The Second Civil War had the curious effect of almost reversing the factions of the earlier conflict, as the New Model Army mutinied and declared their support for the king in February 1648. The new Royalists were once the military instrument of Parliament. However, the military action of the Second war was comparatively short-lived, and has been described since more as a revolt than an actual civil war. 

Following the Army declaring for the king in February/March, a wave of uprisings broke out against parliament, swiftly put down by Cromwell, Fairfax and others. By August, the war was effectively over, when Charles' troops were roundly defeated at the Battle of Preston. Charles was in the north to meet with the Scottish support for his negotiations from December 1646, known as The Engagement, but Cromwell crushed the Scottish army and ended any hope of reinstating Charles as king.

The Rump
You'll remember, I'm sure, that I began this series by saying that it was on 1 January 1649 that Parliament decided to put Charles on trial. So, what happened to bring them to this point? 

At the end of the war, there was quite a high demand for the king to be punished, especially for inciting the second conflict, which was seen by many as wasteful and unnecessary. What is perhaps odd, though, is that many had thought the Charles' position during the first war was justifiable. Negotiations began to put Charles back on the throne as a constitutional monarch - that is, a king under the law. This had already been negotiated in Scotland, as part of the National Covenant of 1638 (remember, Charles ruled in Scotland separately to how he ruled in England and in Ireland). 

The idea of returning Charles to the throne infuriated many of the more die-hard Independents, including Cromwell, and on 6 December 1648 a contingent of the military was led into Parliament by Colonel Thomas Pride. Subsequently, any MP who had shown himself to be supportive of restoring Charles to the throne was removed from the House, and in Pride's Purge, about 200 MPs were forcibly removed from power. The remaining 75 MPs then formed the 'Rump' Parliament, which was to govern England for the foreseeable future.

Can they really try him?
The answer to this question is a lot more complicated than a simple yes or no, and a stunning example of legal manoeuvering, I have to admit! On 1 January, it is true that the Rump did not have the legal authority to try the king - much less try him for treason, which was defined on the statute books as killing the king (among other things). However, let's look at this in some more detail. 

English history isn't exactly replete with precedents, but similar situations have arisen in the past nonetheless. Edward II was asked by parliament to abdicate before he disappeared, for instance. In 1485, Henry VII actually amended the treason law to legitimize his own coup that overthrew Richard III, so that if the man who sat the throne wasn't the legal king, but only the king in name, it did not constitute treason to kill him. 

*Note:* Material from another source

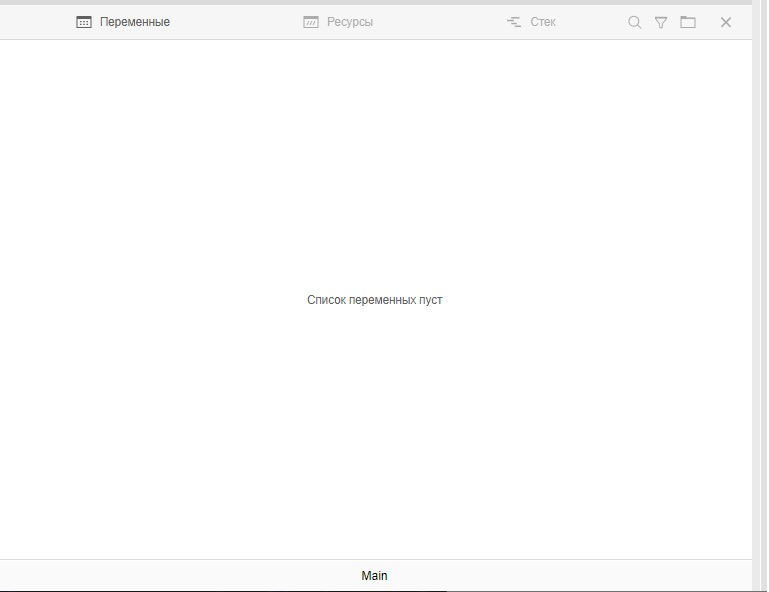Switch to the Переменные tab

pos(134,22)
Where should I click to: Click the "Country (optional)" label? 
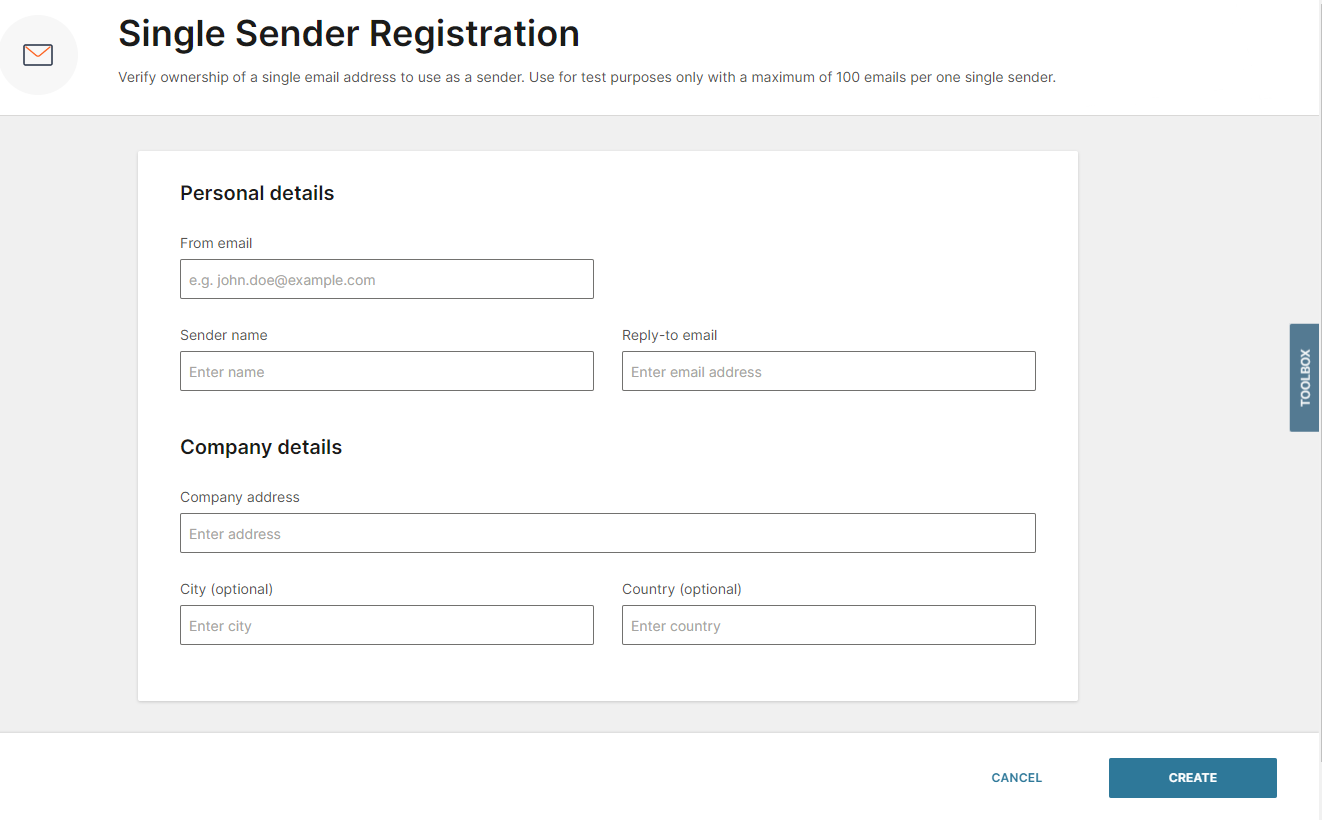click(681, 589)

However, on 4 January 1649, the Rump passed a sort of preliminary vote that essentially gave themselves the right to try the king:
1) The people of the kingdom are the source of all just power, second only to God;
2) The House of Commons, being the elected body of the people, is therefore the source of all just power in the kingdom; therefore
3) The House of Commons has the sole legislative power in the kingdom.

How does this allow them to try the king? Well, the legal system in England was built in three stages: a bill must pass through the Commons, the Lords, then the King before it became law. During the war, this had broken down when Parliament was issuing its 'Ordnances' that were sort of emergency laws that didn't require the Lords or the Royal Assent, but the vote of 4 January basically made it law that the Lords and the King were not required to make a bill law. This is pretty mind-blowing stuff, but it does get worse. 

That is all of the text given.